Inductive inference of gradient-boosted decision trees on graphs for insurance fraud detection
Félix Vandervorst, Bruno Deprez, Wouter Verbeke, Tim Verdonck
TL;DR
This work tackles insurance fraud detection on heterogeneous and dynamic graphs by introducing G-GBM, an inductive gradient-boosted tree framework that leverages probability-weighted metapaths over ego-nets. By combining heterogeneous information networks with path-based feature representations and weighted splits, G-GBM achieves competitive or superior performance compared with GraphSAGE and HinSage across simulated and real-world datasets, while enabling explainability via SHAP analyses. The approach preserves the strengths of tree-based methods (handling of categorical features, missing values, and interpretability) and extends them to graph contexts without iterative neighborhood aggregation. Empirically, G-GBM demonstrates Pareto-dominant performance and practical utility for fraud detection in evolving networks, with open-source code provided to support reproducibility and extension.
Abstract
Graph-based methods are becoming increasingly popular in machine learning due to their ability to model complex data and relations. Insurance fraud is a prime use case, since false claims are often the result of organised criminals that stage accidents or the same persons filing erroneous claims on multiple policies. One challenge is that graph-based approaches struggle to find meaningful representations of the data because of the high class imbalance present in fraud data. Another is that insurance networks are heterogeneous and dynamic, given the changing relations among people, companies and policies.
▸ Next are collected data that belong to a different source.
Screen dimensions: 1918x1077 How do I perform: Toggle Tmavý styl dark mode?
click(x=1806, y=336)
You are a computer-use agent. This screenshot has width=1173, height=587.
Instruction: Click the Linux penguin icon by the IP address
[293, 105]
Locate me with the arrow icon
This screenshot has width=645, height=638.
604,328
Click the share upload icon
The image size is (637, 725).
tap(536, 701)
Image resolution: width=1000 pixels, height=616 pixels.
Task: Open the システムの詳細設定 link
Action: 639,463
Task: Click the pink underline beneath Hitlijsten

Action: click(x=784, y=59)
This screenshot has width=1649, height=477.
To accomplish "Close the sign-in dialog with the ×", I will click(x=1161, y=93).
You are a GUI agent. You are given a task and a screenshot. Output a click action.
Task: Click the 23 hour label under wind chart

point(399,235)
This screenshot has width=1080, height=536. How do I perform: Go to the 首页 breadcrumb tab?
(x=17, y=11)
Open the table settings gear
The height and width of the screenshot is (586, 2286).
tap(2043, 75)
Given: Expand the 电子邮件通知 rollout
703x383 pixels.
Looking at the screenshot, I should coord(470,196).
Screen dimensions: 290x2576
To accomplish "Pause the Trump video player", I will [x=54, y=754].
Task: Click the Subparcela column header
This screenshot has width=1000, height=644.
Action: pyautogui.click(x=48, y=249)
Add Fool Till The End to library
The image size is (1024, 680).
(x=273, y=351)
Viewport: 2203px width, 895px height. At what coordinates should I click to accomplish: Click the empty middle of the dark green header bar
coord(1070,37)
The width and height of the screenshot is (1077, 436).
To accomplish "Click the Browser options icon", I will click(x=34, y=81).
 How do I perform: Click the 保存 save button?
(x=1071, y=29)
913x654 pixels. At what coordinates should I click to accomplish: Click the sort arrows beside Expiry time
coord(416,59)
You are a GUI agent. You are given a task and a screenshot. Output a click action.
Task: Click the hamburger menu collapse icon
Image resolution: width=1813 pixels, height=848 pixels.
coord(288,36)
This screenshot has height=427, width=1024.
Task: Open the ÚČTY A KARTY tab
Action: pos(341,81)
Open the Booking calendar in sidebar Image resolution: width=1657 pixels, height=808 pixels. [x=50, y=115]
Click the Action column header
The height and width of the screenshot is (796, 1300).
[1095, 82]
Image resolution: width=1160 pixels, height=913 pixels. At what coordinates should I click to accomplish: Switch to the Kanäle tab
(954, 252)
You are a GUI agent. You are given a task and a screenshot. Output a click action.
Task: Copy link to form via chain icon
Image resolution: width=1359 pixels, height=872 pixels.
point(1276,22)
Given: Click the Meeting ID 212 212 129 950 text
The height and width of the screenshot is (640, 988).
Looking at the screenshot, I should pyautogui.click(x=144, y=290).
That is why gradient boosted tree approaches on tabular data still dominate the field. Therefore, we present a novel inductive graph gradient boosting machine (G-GBM) for supervised learning on heterogeneous and dynamic graphs. We show that our estimator competes with popular graph neural network approaches in an experiment using a variety of simulated random graphs. We demonstrate the power of G-GBM for insurance fraud detection using an open-source and a real-world, proprietary dataset. Given that the backbone model is a gradient boosting forest, we apply established explainability methods to gain better insights into the predictions made by G-GBM.